A multi-disciplinary team of physicians developing an optimal treatment and management plan for each patient must consider both the burden of acromegaly itself, as well as the burden of the treatment.
Assess Patient-Reported Symptoms
After patients receive a diagnosis and begin a course of treatment, many quickly experience improved or resolved symptoms — soft tissue swelling decreases, and headaches may subside. However, certain phenotypic changes, symptoms, and comorbidities, especially musculoskeletal disorders, may be irreversible or difficult to manage even with treatment. Joint pain, for instance, often remains difficult to address with current therapies, as well as sleep apnea.
In the context of patient-centered care, it is important to remember that physicians must not only emphasize biochemical control — which is typically measured as normalization of serum IGF-1 levels — but also consider patient-reported symptom control. Biochemical control is, of course, a valuable and critical marker, as IGF-1 normalization has been shown to correlate with reduced mortality and improved long-term patient outcomes. However, established normal ranges of IGF-1 levels are based on population-level statistics that don’t always reflect individual variability. IGF-1 normalization is also not an ideal proxy for qualitative well-being at the level of individual patients, as it does not strongly correlate with improvement in patient symptoms.
If physicians focus solely on achieving normal IGF-1 levels, they may unintentionally fail to capture a complete picture of the ongoing symptom burden their patients may experience day to day. Physicians must take into consideration their patients’ characterizations of their symptoms and overall well-being alongside biochemical control to determine treatment plans.
Understanding Symptom Burden
As it stands, there is a documented discrepancy between how acromegaly patients report the nature and severity of their symptoms and how their physicians perceive those symptoms. As part of my recent research into the dynamics between physicians and their acromegaly patients, relative to patients’ self-reported symptoms, physicians tended to report fewer instances of several symptoms (including mental fog, joint pain, and headache), reported fatigue and weakness more often, and rated symptoms as “severe” less often than patients did for most of the symptoms surveyed.

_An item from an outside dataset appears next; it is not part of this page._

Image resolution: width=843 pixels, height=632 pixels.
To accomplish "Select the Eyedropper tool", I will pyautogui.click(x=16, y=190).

In addition to the need for a better understanding of patients’ overall symptom burden, some studies have documented fluctuating degrees of symptom control in patients receiving once monthly or less frequent injectable SRLs. In these cases, different (e.g., oral octreotide or pegvisomant) or additional agents (e.g., supplemental injections, cabergoline, pegvisomant) may provide more consistent control of acromegaly symptoms.

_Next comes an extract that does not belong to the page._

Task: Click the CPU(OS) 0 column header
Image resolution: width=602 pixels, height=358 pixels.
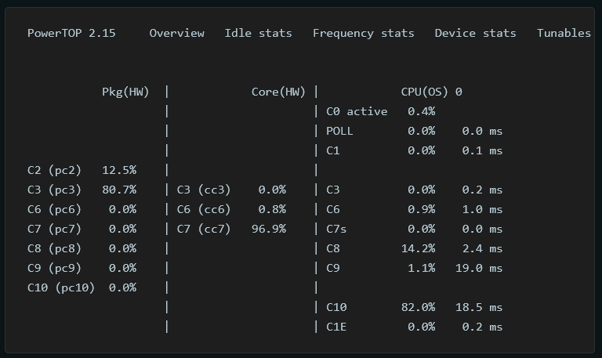Action: 432,92
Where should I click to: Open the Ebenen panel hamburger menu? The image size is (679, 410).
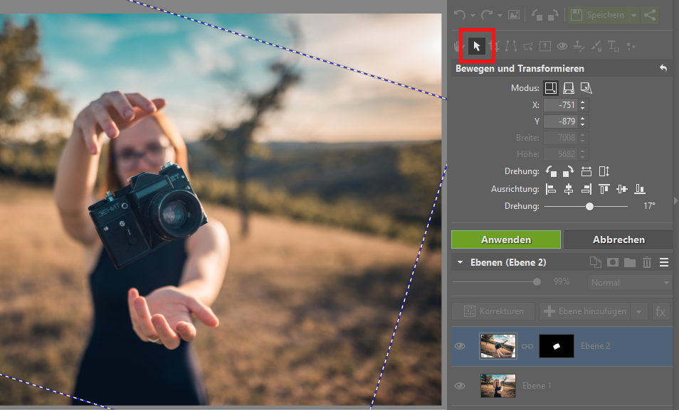[664, 262]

In addition, virtual education programming has been shown to have positive effects on acromegaly patients’ perceptions of their disease and should be incorporated as part of a multi-disciplinary model of long-term care for this condition. Physicians should have a thorough discussion with their patients about their treatment options to ensure the patient’s adherence and comfort, followed by regular follow-up conversations to gather honest assessments of their patient’s symptoms.
Given the complexities of acromegaly’s impact on quality of life, our multidisciplinary care teams must not lose sight of each patient’s well-being and symptom burden. Providers should maintain open two-way communication and consideration of all available treatment options as part of a patient-centered approach.